Correva il 2014, era precisamente il 29 novembre, quel giorno Veronica Panarello denunciò la scomparsa del figlio Loris. La mamma, smascherata poi come l’assassina del piccolo, dichiarò di averlo accompagnato a scuola ma di non averlo ritrovato alla fine delle lezioni. All’uscita del circolo didattico Falcone-Borsellino di Santa Croce Camerina (Ragusa), Loris non c’era e prima di sera il suo cadavere fu rinvenuto in un canalone. A scoprire il corpo un cacciatore della zona, Orazio Fidone.
Le indagini non ci misero molto a concentrasi sulla mamma, i video delle telecamere cittadine svelarono subito la grande bugia di Veronica Panarello: quella mattina Loris Stival non era mai arrivato a scuola.
Dopo poco più di tre anni, il papà svela al mondo un retroscena nascosto di questo profondo lutto: racconta del momento esatto in cui il figlio minore gli ha chiesto come è morto Loris.
L’opinione pubblica sa come è morto Loris Stival, spiegarlo al fratello, al figlio della stessa mamma assassina è, purtroppo, cosa difficile e dolorosissima.
Stando alle ricostruzioni operate in fase investigativa, Loris è morto per asfissia da strangolamento. L’arma del delitto sarebbe compatibile con una fascetta da elettricista e si presume che la mamma, Veronica Panarello abbia strangolato suo figlio chiudendogli la fascetta di plastica intorno alla gola.
Un giorno mentre papà Davide e suo figlio minore erano in macchina, di ritorno dal cimitero, il bambino ha fatto quella domanda che prima o poi doveva arrivare: “Papà, come è morto Lorys? Chi è stato?”.

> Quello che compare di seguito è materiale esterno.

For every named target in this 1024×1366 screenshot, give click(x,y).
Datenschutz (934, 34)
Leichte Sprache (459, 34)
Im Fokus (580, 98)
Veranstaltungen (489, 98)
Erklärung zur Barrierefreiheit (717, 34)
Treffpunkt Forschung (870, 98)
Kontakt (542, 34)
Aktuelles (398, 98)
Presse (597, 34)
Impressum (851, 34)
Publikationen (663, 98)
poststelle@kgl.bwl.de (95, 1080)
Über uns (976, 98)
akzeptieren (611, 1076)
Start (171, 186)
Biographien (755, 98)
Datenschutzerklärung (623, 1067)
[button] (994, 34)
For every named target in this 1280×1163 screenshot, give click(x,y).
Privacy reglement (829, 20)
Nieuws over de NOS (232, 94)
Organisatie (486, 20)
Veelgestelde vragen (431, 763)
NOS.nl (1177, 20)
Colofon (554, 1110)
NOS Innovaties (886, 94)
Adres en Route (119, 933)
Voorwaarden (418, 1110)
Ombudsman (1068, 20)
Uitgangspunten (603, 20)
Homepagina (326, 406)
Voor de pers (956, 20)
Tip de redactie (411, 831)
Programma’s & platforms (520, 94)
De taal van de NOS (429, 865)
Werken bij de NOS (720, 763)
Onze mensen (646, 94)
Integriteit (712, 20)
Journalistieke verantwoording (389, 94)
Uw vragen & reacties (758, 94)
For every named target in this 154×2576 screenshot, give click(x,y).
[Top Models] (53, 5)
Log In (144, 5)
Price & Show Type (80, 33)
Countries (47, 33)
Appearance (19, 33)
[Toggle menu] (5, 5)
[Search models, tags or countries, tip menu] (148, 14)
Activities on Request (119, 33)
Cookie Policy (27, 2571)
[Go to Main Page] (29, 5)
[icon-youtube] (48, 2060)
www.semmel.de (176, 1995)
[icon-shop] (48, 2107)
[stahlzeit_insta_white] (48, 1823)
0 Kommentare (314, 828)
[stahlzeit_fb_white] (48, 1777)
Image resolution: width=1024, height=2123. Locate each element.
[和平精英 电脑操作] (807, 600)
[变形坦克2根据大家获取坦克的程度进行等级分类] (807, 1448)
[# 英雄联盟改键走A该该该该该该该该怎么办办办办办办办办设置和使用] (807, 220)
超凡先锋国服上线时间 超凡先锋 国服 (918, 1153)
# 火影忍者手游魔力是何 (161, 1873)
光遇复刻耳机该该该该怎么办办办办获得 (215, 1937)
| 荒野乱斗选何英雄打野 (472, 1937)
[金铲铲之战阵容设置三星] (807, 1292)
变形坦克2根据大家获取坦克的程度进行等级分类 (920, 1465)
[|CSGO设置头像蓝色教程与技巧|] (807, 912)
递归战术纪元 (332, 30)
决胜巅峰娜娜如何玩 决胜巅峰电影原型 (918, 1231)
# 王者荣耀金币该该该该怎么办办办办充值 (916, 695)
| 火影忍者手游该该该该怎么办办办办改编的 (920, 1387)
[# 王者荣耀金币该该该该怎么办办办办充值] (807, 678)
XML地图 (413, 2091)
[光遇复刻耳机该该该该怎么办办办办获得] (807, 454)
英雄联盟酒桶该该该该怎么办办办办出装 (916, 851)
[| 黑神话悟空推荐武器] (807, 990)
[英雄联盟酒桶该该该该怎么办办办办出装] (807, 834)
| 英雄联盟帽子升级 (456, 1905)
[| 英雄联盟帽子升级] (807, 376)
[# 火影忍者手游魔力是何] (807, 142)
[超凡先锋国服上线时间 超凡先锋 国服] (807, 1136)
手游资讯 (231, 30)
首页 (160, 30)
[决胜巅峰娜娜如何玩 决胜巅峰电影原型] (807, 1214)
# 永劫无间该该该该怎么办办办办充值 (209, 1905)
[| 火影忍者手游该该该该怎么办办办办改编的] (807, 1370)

Veronica, mamma Veronica, non poteva non essere chiamata in causa dal padre: la donna è stata condanna a 30 anni di carcere per la morte di Loris e recentemente il tribunale di Ragusa le ha tolto la patria potestà, negandole anche il diritto a vedere il figlio minore o ad essere aggiornata sulla sua crescita.
E’ in questo scenario che al papà Davide, dinnanzi alla domanda”Come è morto Loris”, è spettato il compito atroce e doloroso di raccontare al minore dei suoi figli come ha perduto il fratello:
La polizia ha fatto delle indagini, ha guardato i filmati delle telecamere e ha scoperto che la mamma un giorno non l’ha accompagnato a scuola. Da qui si è capito che forse è stata lei a fargli del male.
Queste le parole di Davide Stival che racconta il momento cruciale in un libro: “Nel nome di Lorys”, scritto grazie alla penna del giornalista Simone Toscano e con la collaborazione dell’avvocato Daniele Scrofani.
Nel momento in cui il figlio minore ha chiesto al papà “Come è morto Loris” le ferite del dramma si sono riaperte.
Il racconto del padre è testimonianza di un dato inequivocabile stroppo spesso trascurato: dietro i drammi di cronaca che coinvolgono i minori sovente si ascendono anche altre tragedie, quelle delle famiglie che restano, dei fratelli, dei genitori incolpevoli. Tante e troppe volte i drammi derivati dalle tragedie più popolari della cronaca nera restano come abbandonati al loro doloroso silenzio.
A me si è gelato il sangue nelle vene, anche se ero preparato a questa domanda. Sapevo che sarebbe arrivata e avevo chiesto agli psicologi come avrei dovuto comportarmi: ma sentire tuo figlio di cinque anni parlare di questi argomenti ti fa male, ti riporta alla tragedia che ha colpito le nostre vite.
Quando il papà ha rivelato la verità sulla morte di Loris, suo figlio lo ha guardato e si è ammutolito. Non ha pianto.